▶ Task statement
Return every line of the listing below that contains the string "order". Case counts.
* start Rows *
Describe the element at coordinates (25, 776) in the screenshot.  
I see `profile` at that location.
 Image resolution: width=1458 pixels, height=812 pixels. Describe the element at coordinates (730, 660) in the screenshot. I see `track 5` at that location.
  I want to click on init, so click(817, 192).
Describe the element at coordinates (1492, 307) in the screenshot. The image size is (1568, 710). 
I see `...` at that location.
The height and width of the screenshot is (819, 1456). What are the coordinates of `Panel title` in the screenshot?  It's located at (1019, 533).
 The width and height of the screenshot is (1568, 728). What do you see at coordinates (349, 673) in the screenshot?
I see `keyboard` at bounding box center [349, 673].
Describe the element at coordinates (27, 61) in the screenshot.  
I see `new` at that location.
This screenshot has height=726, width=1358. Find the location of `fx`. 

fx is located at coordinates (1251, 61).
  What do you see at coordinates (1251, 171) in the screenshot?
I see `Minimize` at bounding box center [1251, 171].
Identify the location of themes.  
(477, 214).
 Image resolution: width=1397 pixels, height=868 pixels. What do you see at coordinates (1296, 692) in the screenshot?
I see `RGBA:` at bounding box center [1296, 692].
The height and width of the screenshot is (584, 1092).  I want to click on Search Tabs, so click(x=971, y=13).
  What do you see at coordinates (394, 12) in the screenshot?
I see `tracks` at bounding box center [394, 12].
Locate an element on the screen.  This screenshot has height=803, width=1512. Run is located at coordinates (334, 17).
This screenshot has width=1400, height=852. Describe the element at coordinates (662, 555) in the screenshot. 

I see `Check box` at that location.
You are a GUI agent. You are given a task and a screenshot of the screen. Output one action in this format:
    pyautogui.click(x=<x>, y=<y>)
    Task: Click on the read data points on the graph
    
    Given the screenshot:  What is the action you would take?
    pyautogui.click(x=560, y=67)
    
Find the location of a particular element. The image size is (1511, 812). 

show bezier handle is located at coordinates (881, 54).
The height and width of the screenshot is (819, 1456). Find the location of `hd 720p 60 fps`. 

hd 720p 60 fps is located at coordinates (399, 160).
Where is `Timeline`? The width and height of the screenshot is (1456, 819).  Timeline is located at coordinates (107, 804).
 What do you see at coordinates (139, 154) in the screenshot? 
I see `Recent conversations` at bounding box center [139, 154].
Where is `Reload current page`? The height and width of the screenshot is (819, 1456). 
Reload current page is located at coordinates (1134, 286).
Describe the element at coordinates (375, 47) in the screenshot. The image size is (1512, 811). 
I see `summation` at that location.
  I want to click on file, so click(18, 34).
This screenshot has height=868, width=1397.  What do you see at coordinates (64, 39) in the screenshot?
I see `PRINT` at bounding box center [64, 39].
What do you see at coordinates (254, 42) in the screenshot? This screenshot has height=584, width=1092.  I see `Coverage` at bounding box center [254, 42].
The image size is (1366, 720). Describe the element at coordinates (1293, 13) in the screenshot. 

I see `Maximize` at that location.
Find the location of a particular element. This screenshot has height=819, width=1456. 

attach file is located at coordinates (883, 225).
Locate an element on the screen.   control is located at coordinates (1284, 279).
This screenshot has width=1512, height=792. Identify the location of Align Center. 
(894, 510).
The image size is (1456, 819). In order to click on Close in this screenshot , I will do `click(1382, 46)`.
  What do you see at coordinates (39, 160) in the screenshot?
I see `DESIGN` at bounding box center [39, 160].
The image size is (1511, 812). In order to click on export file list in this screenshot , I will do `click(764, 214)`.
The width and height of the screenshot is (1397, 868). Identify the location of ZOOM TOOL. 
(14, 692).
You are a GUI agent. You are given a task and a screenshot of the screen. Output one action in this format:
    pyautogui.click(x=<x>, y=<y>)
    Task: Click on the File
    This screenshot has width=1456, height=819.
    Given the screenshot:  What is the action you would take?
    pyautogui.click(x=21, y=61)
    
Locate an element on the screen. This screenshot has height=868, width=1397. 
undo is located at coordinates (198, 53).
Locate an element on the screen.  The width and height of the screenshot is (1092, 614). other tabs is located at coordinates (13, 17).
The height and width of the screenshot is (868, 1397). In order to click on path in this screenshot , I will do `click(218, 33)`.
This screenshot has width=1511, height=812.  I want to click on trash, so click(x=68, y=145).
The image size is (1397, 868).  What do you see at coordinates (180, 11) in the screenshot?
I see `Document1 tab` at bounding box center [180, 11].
* end Rows *
▶ Reply
The image size is (1456, 819). In order to click on Close in this screenshot , I will do `click(1382, 46)`.
The image size is (1511, 812). In order to click on export file list in this screenshot , I will do `click(764, 214)`.
The height and width of the screenshot is (868, 1397). In order to click on path in this screenshot , I will do `click(218, 33)`.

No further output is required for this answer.